Technology – This might seem like a strange one to put, but I am actually a little bit scared by technology. Specifically I’m scared of 2 things: 1) whether I have the time and skills to make the best use out of it. 2) whether the whole thing might actually wreck my trip. Let me explain.
The fact that you are reading this is because of amazing advances in technology over recent years. That I can connect with so many people and tell you how I’m feeling in almost real time is just incredible and obviously has many advantages. It’s also going to be fundamental to the success of this blog, how much it gets read, and how much money it can raise for Guy’s Trust. Further, the prospect of launching Dromomaniacs from the road would have just been completely impossible only a few years ago.

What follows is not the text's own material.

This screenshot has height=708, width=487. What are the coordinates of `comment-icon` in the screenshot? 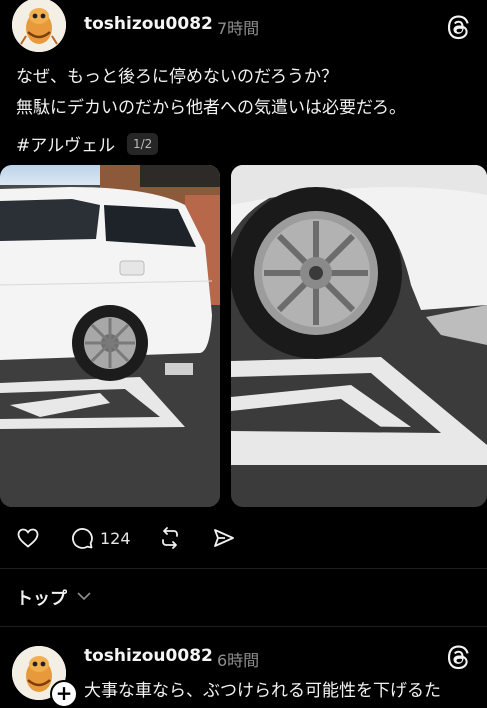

However, the thought of harnessing the power of technology scares me. Firstly, I’m scared that I won’t have the skills to use it correctly. I only got a smartphone last month and it’s been a steep learning curve. The myriad of options (or apps) for improving your photos, enhancing your battery life, translating words and sharing on social media is quite mind-boggling. Why do there have to be so many options? Take social media for one. To really promote your blog it seems that you need to be active not just on facebook, but also twitter, pinterest, Google+ instagram, Flickr, etc. etc. This goes for promoting Dromomaniacs too. I’m confident that I can produce good material, but I’m scared that I won’t be able to get it to enough people for it to achieve what I want (raise lots of money for Guys Trust and build a solid online membership base for Dromomaniacs)
I think more than not being able to use technology correctly though, the thing that really scares me is the time that it might take to get the most out of it. I spoke to a well known travel blogger about building their blog following and they recommended 4 hours a day just on promoting the blog. Actions would involve commenting on others blog posts, joining twitter conversations etc. etc. Well, I’m just not sure I actually want to do that whilst I’m travelling. I don’t want to be fiddling around on my iPhone or laptop all the time instead of actually experiencing things.
It’s not long ago that I’d have been writing letters home, sending the odd postcard and showing printed photos upon my return. I think there was actually a certain romance to that – of not being connected all the time, of having a new story to tell when you come back., of not having to worry about sharing an experience instantaneously and just enjoying it for what it is. I remember reading some advice from the acclaimed travel writer Paul Theroux who said that one of his 10 rules for travel was ‘not to take a phone’. I just hope that I can find a happy compromise between having meaningful experiences and still achieving my online goals with the blog and Dromomaniacs.
In general I think that these fears are heightened more before you start as opposed to when you are actually on the road. Thinking about anything to much as opposed to ‘doing’ always seems to be more stressful. There was a nice phrase which Michael Palin used in his forward for Dromomaniacs: ‘to see the world for yourself is to fear it less and to understand it more ‘. I’m hoping that this will prove true as I continue on this journey.